Mit der AKA in Würzburg.

Wie es sich gehört, schenkte die Sonne den 24 AKA-Mitgliedern, die am 13. Oktober nach Würzburg aufbrachen, einen goldenen Herbsttag.

„Keine Hektik“ war die Parole und so durchquerten wir gemütlich die quirlige Universitätsstadt. Am Marktplatz erfreuten wir uns am Falkenhaus mit seiner üppigen Stuckdekoration im Rokokostil. Weiter ging es über die Alte Mainbrücke, eines der Wahrzeichen Würzburgs, welches seit 1476 die zerstörte ältere romanische Brücke ersetzte. Viele Heiligenfiguren (die sog. Brückenheiligen) schmücken das Bauwerk, und der Blick von hier auf die Festung Marienberg, den Main und die Stadt ist ein beliebtes und lohnendes Fotomotiv.  

Sportlich erstürmten wir die Festung. Viele Stufen mussten bewältigt werden. Schöne Ausblicke über die Stadt belohnten unsere Mühe und das gewaltige Bauwerk, beeindruckt sehr. Seit 1000 v. Chr. ursprünglich eine Fliehburg der Hallstattzeit, der älteren Eisenzeit, entwickelte sich die imposante Anlage von 1253 bis 1719 zum Sitz der Fürstbischöfe. Leider hatten wir keine Zeit, das Mainfränkische Museum, untergebracht im barocken Zeughaus, zu besichtigen. Wunderbare Bildwerke von Tilman Riemenschneider und viele Sehenswürdigkeiten zur fränkischen Geschichte lohnen den Besuch wenn genügend Zeit zur Verfügung steht.

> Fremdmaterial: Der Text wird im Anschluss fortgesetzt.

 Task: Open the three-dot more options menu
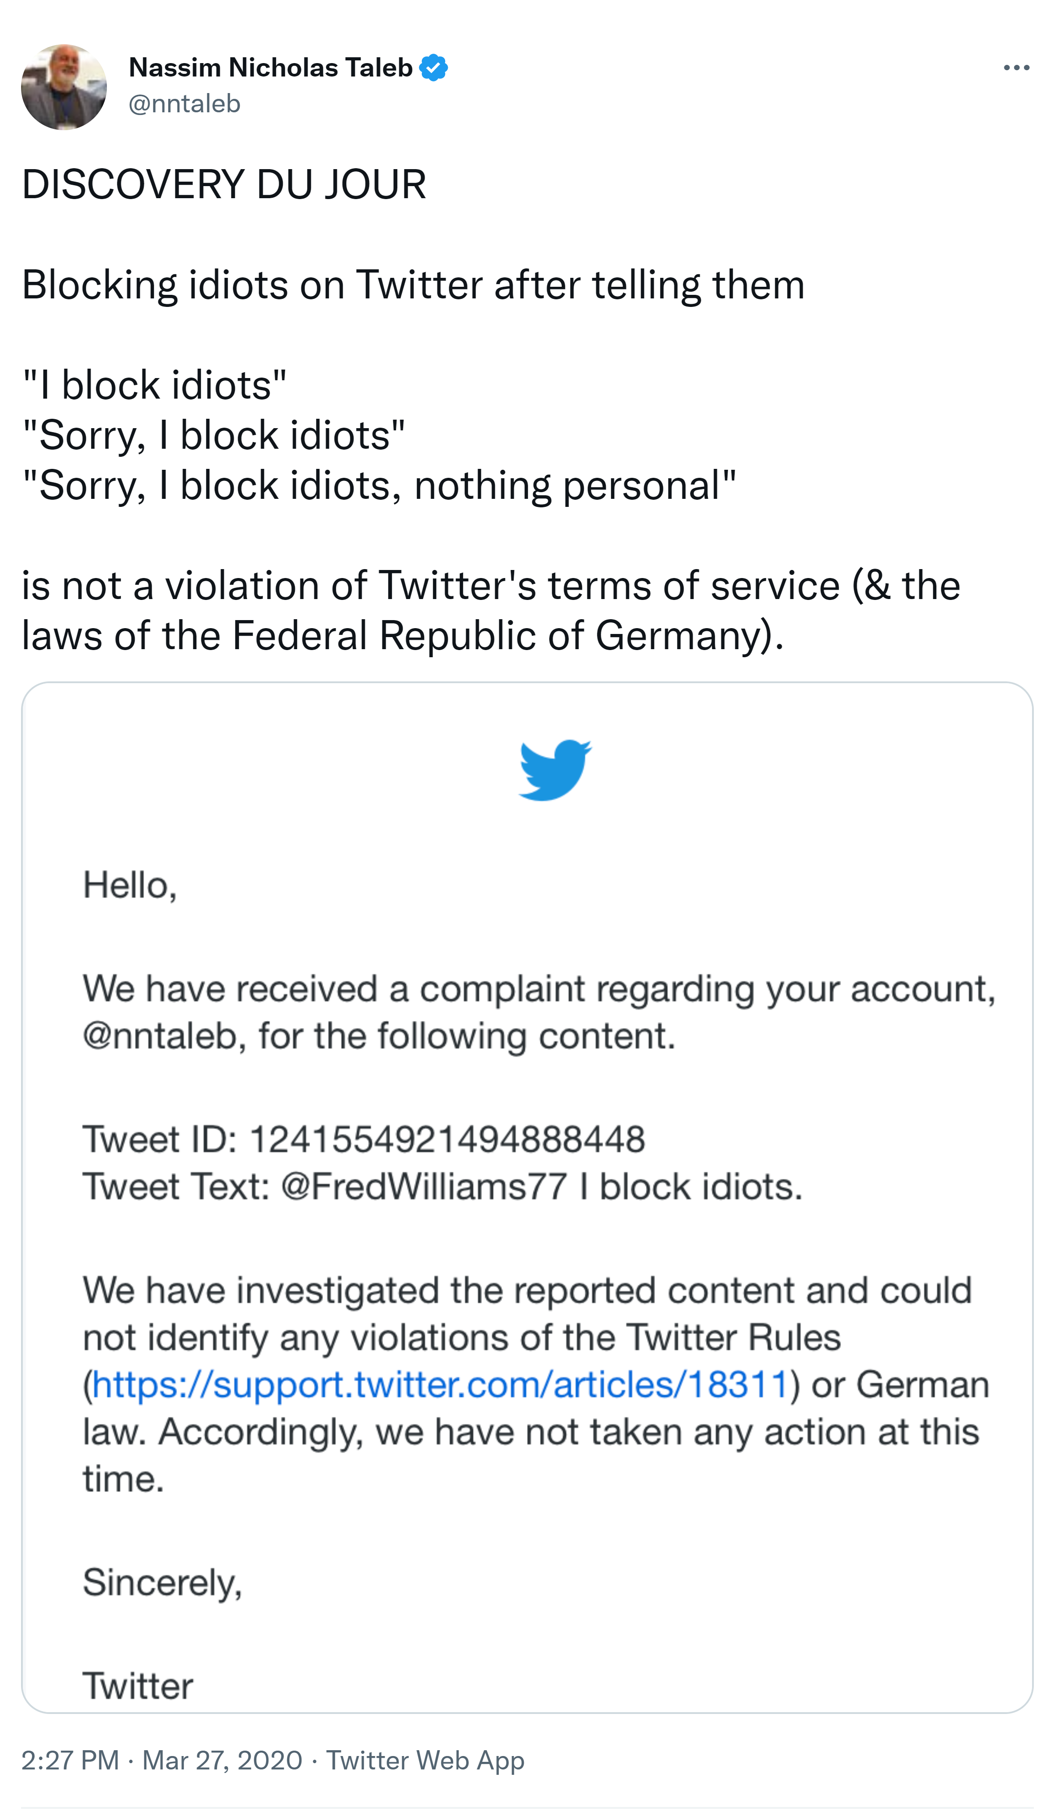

In der Burggaststätte stärkten wir uns, um danach den Rückweg zur Stadt auf dem Weinwanderweg anzutreten. Dieser romantische Weg führt um die Festung herum und zeigt die gewaltigen Ausmaße des Bauwerkes. Wunderschöne Ausblicke aus der steilen Weinhanglage auf die vielen Türme und Bauwerke der Stadt und die Umgebung, ließen uns immer wieder innehalten. Aber wir hatten ein Ziel, das Juliusspital. Julius Echter, Fürstbischof von Würzburg, gründete 1576 das Juliusspital - ursprünglich um arme, kranke und alte Menschen sowie Waisenkindern zu pflegen und zu versorgen.  

Das Juliusspital ist eine imposante Barockanlage von schlossartigem Charakter und beherbergt heute ein modernes Krankenhaus, Altenheim und Palliativstation sowie eine Schule für Erzieherinnen.

Zum Bestz des Juliusspitals gehören auch preisgekrönte Weingüter, Wälder und weitere riesige bewirtschaftete Agrarflächen. Es ist Arbeitgeber für ca. 1000 Mitarbeiter. Die Stiftung finanziert sich selbst. Frau Heder, eine sehr nette Fränkin, wie nicht zu überhören war, führte durch die Anlagen und die Kellereien..

Beeindruckend die wunderschöne Rokokoapotheke und der historische, riesige 170 wuerzburg2Weinkeller mit unzähligen alten und neueren Holzfässern. Besondere Ereignisse, wie z.B. der Abschluss der Renovierung des gesamten Gebäudekomplexes 2011, werden mit einem besonders dekorativen Prunkfass dokumentiert. Es gab viele bedeutende Ereignisse und so sind entsprechend viele Prunkfässer erhalten, einige 100 Jahre alt. Weine des Juliusspitals sind vielfach ausgezeichnet und weltberühmt.  Wir probierten typische Weine, wurden zunehmend heiterer und deckten uns für zuhause mit einem edlen Tropfen ein.

Im nächsten Jahr wird es wieder einen Ausflug nach Würzburg geben. Die Residenz, UNESCO-Weltkulturerbe steht u.a. auf dem Programm.